Após muito correr sem olhar para trás, percebo que estou seguindo na direção de uma parte menos iluminada da cidade, provavelmente no caminho que me leva ao subúrbio.

Não sei o porquê, mas algo me diz que é exatamente para lá que devo fugir.

Dentro da minha mente um turbilhão de informações se misturam.

Não consigo recordar de nada concreto, de nada que faça muito sentido. A primeira lembrança coerente que tenho é de correr, saindo de um tipo de laboratório, para depois, já exausta, buscar refúgio num prédio onde aquela maluca que roubou o meu rosto tentou me matar...

Mas será que foi ela que roubou meu rosto ou foi ao contrário?

Não sei responder esta questão, não creio que nem seja importante nesse momento.
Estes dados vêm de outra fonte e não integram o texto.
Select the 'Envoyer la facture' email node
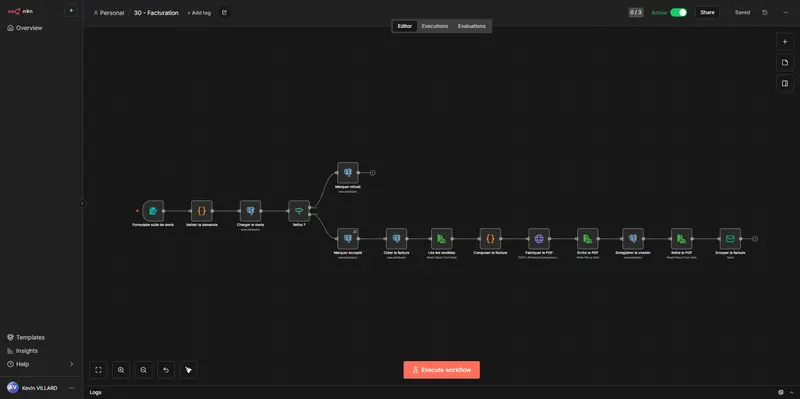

São somente dois pontos que tenho plena certeza agora: devo fugir para aquela parte escura da cidade e eu sou algum tipo de doutora, ao menos o dispositivo eletrônico disse isso.

Doutora! Doutora! Doutora! Não faz sentido!

Nem meu nome faz sentido pra mim...

Escuto um som de algo elétrico e alguns segundos depois sei que uma das minhas pernas foi atingida por algum tipo de arma.

A perna direita dá uma falhada, quase venho a me desequilibrar, mas não tenho tempo para isso.

Dou uma leve olhada para trás e vejo a doida que parece comigo correndo alucinada na minha direção.

Acredito que ela esteja a uns 200 metros, mas não consigo ver uma arma em suas mãos.

Pensando nisso, não lembro de que ela estava armada durante nosso confronto, pois teve que usar seus próprios punhos para me derrubar e de outra maneira teria sido bem mais fácil e injusta a nossa primeira luta.

Mas então se não foi ela, o que ou quem mandou aquela corrente elétrica para a minha perna.

Novamente já sei a resposta: não quero ficar aqui para descobrir!

Estou numa maratona pela vida, pois tenho certeza que esse é o objetivo desta minha fuga, permanecer viva e encontrar um lugar seguro para me esconder, mas a proximidade da minha perseguidora é algo angustiante.

Estou perto da parte escura da cidade quando escuto o mesmo som elétrico de antes e instintivamente, rolo de forma precisa para a esquerda, me levanto numa velocidade que me surpreende e retomo a corrida.

Algo me diz que ganhei um tempo precioso, até a arma ou seja lá o que for ser recarregada de energia.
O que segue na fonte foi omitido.